- [Text passage]
Except as otherwise expressly provided herein, all payments by the
Borrower shall be made to the Agent for the account of the Lenders
at the Agent’s Payment Office, and shall be made in U.S.
Dollars and in immediately available funds, no later than 2:00 p.m.
Charlotte time on the date specified herein. The Agent will
promptly distribute to each Lender its Pro Rata Share (or other
applicable share as expressly provided herein) of such payment in
like funds as received. Any payment received by the Agent later
than 2:00 p.m. Charlotte time shall be deemed to have been received
on the following Business Day and any applicable interest or fee
shall continue to accrue.
(b) Whenever
any payment is due on a day other than a Business Day, such payment
shall be made on the following Business Day (unless, in the case of
a payment with respect to an Offshore Rate Loan, the following
Business Day is in another calendar month, in which case such
payment shall be made on the preceding Business Day), and such
extension of time shall in such case be included in the computation
of interest or fees, as the case may be.
(c) Unless
the Agent receives notice from the Borrower prior to the date on
which any payment is due to the Lenders that the Borrower will not
make such payment in full as and when required, the Agent may
assume that the Borrower has made such payment in full to the Agent
on such date in immediately available funds and the Agent may (but
shall not be so required), in reliance upon such assumption,
distribute to each Lender on such due date an amount equal to the
amount then due such Lender. If and to the extent the Borrower has
not made such payment in full to the Agent, each Lender shall repay
to the Agent on demand such amount distributed to such Lender,
together with interest thereon at (in the case of amounts in U.S.
Dollars) the Federal Funds Rate for each day from the date such
amount is distributed to such Lender until the date
repaid.
2.12 Payments
by the Lenders to the Agent . (a) Unless the Agent
receives notice from a Lender (i) at least one Business Day
prior to the date of a Borrowing of Fixed Rate Loans, or
(ii) by 12:00 noon Charlotte time on the day of any Borrowing
of U.S. Base Rate Loans, that such Lender will not make available
as and when required hereunder to the Agent for the account of the
Borrower the amount of such Lender’s applicable pro rata
share of such Credit Extension, the Agent may assume that such
Lender has made such amount available to the Agent in immediately
available funds on the Borrowing Date and the Agent may (but shall
not be so required), in reliance upon such assumption, make
available to the Borrower on such date a corresponding
amount.

- [Problem set]
A. Answer these questions from the credit agreement passage:
(i) By what time on the due date must the Borrower's payments reach the Agent?
(ii) When is a payment on an Offshore Rate Loan made if it falls due on a day other than a Business Day and the following Business Day is in another calendar month?
(iii) At what rate does a Lender pay interest when it repays the Agent an amount in U.S. Dollars that the Borrower did not pay in full?
B. Proceed with the credit agreement passage, picking up after its final sentence.
The listing has no connection to the credit agreement passage.

- [Given data]
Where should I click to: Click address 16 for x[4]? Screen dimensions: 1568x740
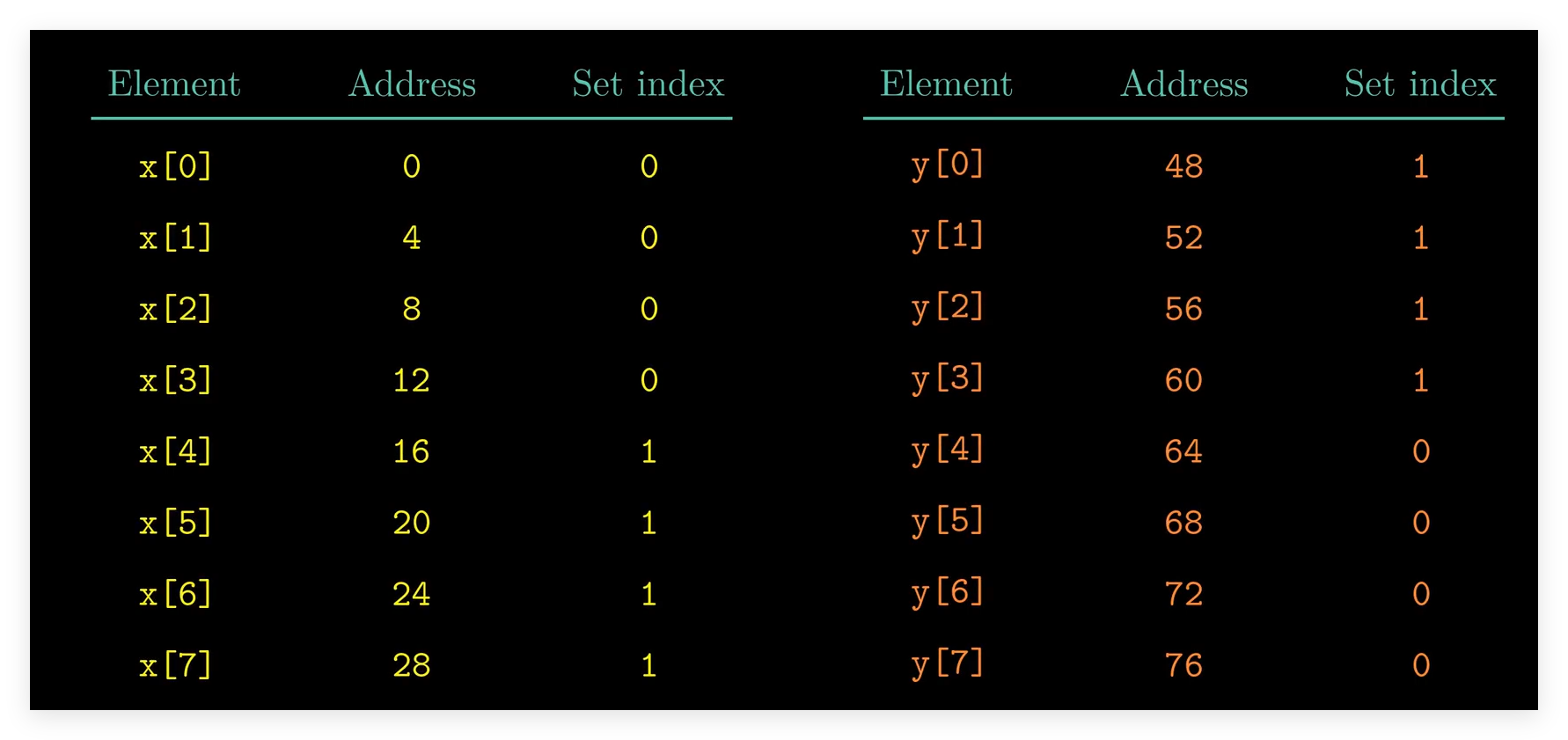coord(411,451)
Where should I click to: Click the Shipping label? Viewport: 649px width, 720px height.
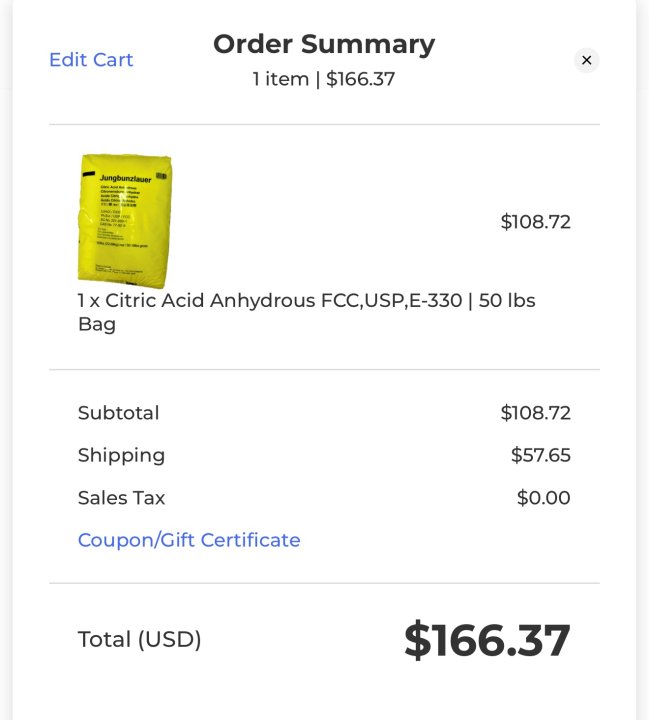[121, 456]
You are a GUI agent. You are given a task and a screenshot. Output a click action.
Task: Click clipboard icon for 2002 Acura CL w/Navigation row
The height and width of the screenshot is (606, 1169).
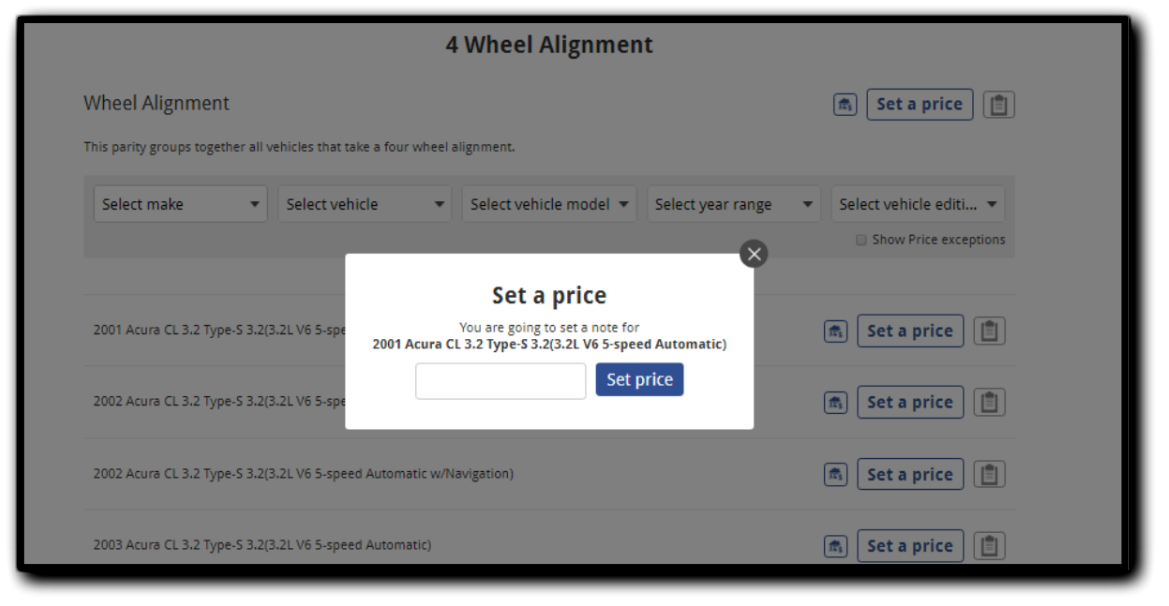[x=989, y=474]
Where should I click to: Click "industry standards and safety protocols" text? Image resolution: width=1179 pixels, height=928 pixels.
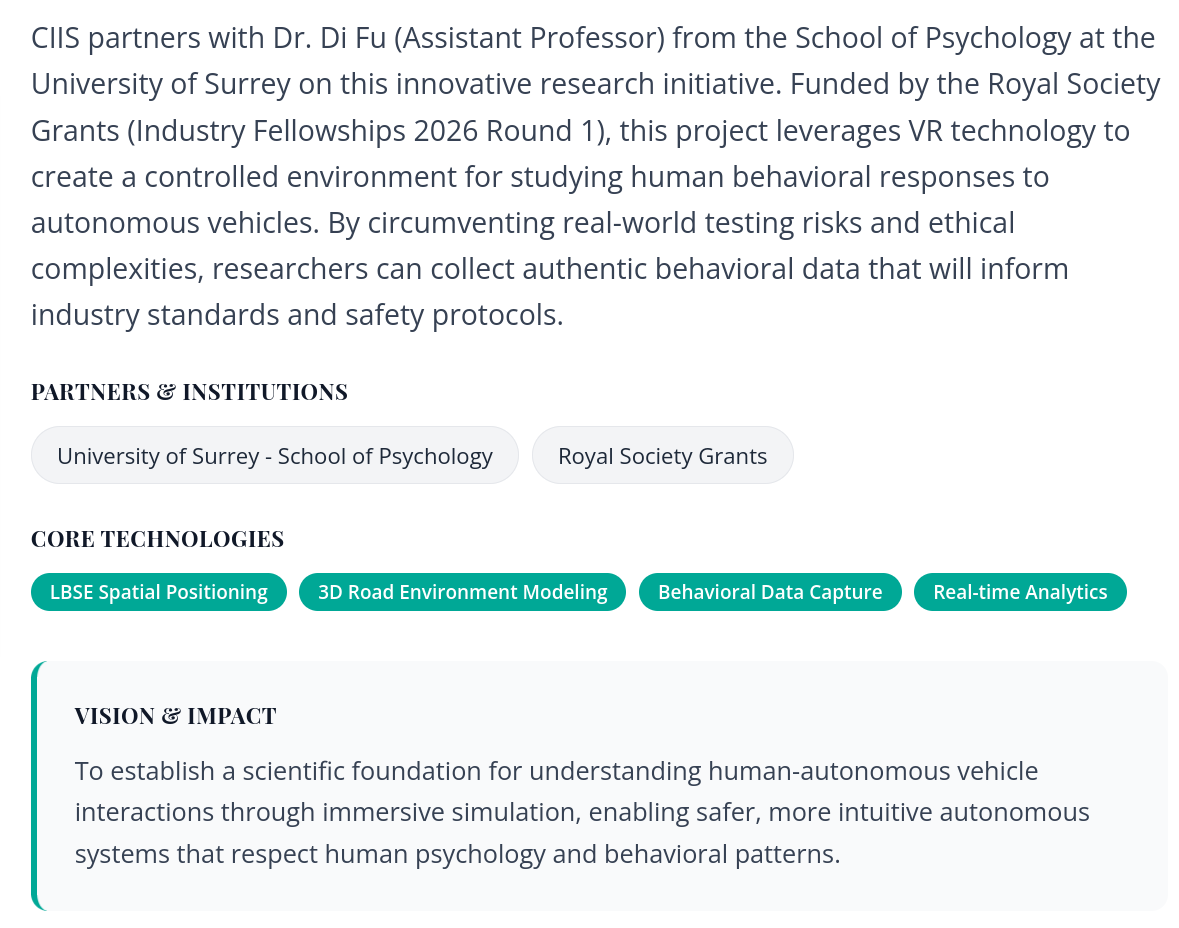(x=296, y=315)
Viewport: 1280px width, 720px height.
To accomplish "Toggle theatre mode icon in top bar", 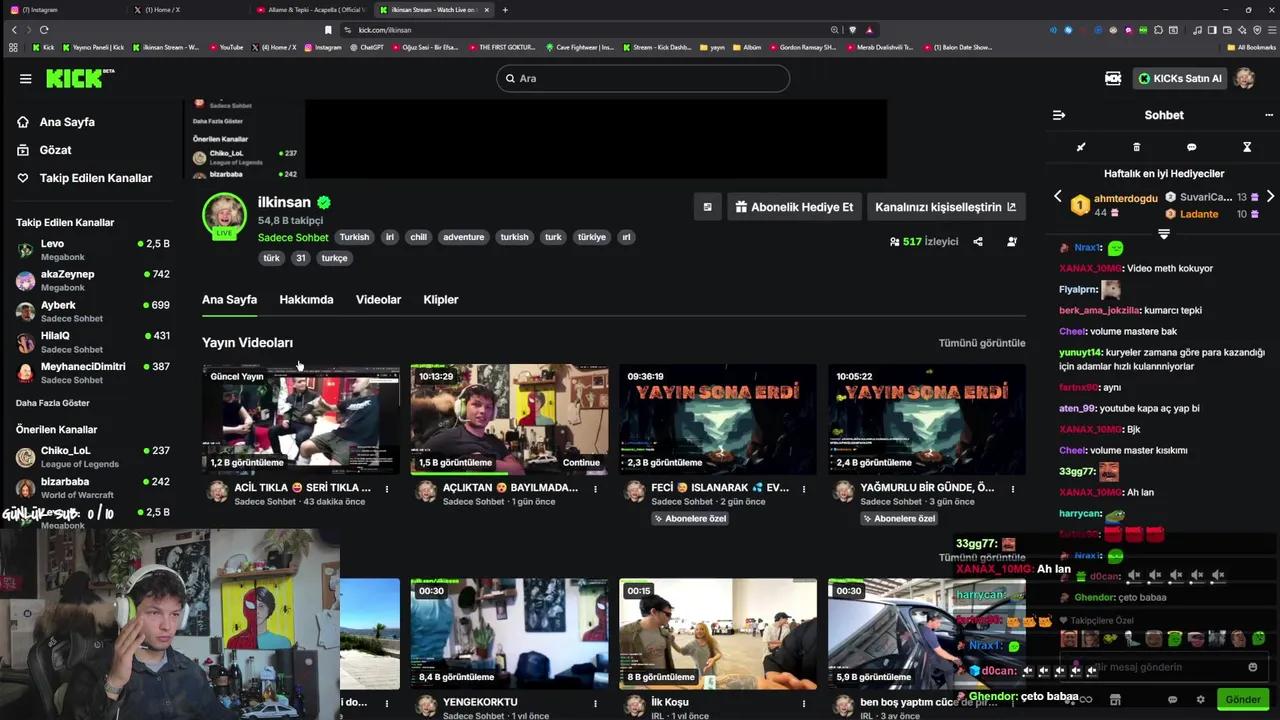I will [1112, 78].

- [Answers to the exercise]
A.
(i) No later than 2:00 p.m. Charlotte time.
(ii) On the preceding Business Day.
(iii) The Federal Funds Rate.

B.
(b) If
and to the extent any Lender shall not have made its full amount of
any Loan available to the Agent in immediately available funds and
the Agent in such circumstances has made available to the Borrower
such amount, such Lender shall on the Business Day
22
following such
Borrowing Date make such amount available to the Agent, together
with interest at (in the case of amounts in U.S. Dollars) the
Federal Funds Rate. If such amount is so made available, such
payment to the Agent shall constitute such Lender’s Loan on
the date of Borrowing for all purposes of this Agreement. If such
amount is not made available to the Agent on the Business Day
following the Borrowing Date, the Agent will notify the Borrower of
such failure to fund and, upon demand by the Agent, the Borrower
shall pay such amount to the Agent for the Agent’s account,
together with interest thereon for each day elapsed since the date
of such Borrowing, at a rate per annum equal to the interest rate
applicable at the time to the Loans comprising such
Borrowing.
(c) A
notice of the Agent submitted to any Lender with respect to amounts
owing under subsection (b) above shall be conclusive absent
manifest error.
(d) The
failure of any Lender to make any Loan on any Borrowing Date shall
not relieve any other Lender of any obligation hereunder to make a
Loan on such Borrowing Date, but no Lender shall be responsible for
the failure of any other Lender to make the Loan to be made by such
other Lender on any Borrowing Date.
2.13 Sharing of
Payments . If, when an Event of Default occurs and is
continuing, any Lender shall obtain any payment or other recovery
(whether voluntary, involuntary, by application of setoff or
otherwise) on account of any Loan (other than pursuant to the terms
of Sections 3.1 , 3.3 and 3.4 ) in excess of
its pro rata share of payments then or therewith
obtained by all Lenders, such Lender shall purchase from the other
Lenders such participations in Loans made by them as shall be
necessary to cause such purchasing Lender to share the excess
payment or other recovery ratably with each of them;
provided , however , that if all or any portion of
the excess payment or other recovery is thereafter recovered from
such purchasing Lender, the purchase shall be rescinded and each
Lender which has sold a participation to the purchasing Lender
shall repay to the purchasing Lender the purchase price to the
ratable extent of such recovery together with an amount equal to
such selling Lender’s ratable share (according to the
proportion of
(a) the amount of
such selling Lender’s required repayment to the purchasing
Lender
(b) the total
amount so recovered from the purchasing Lender)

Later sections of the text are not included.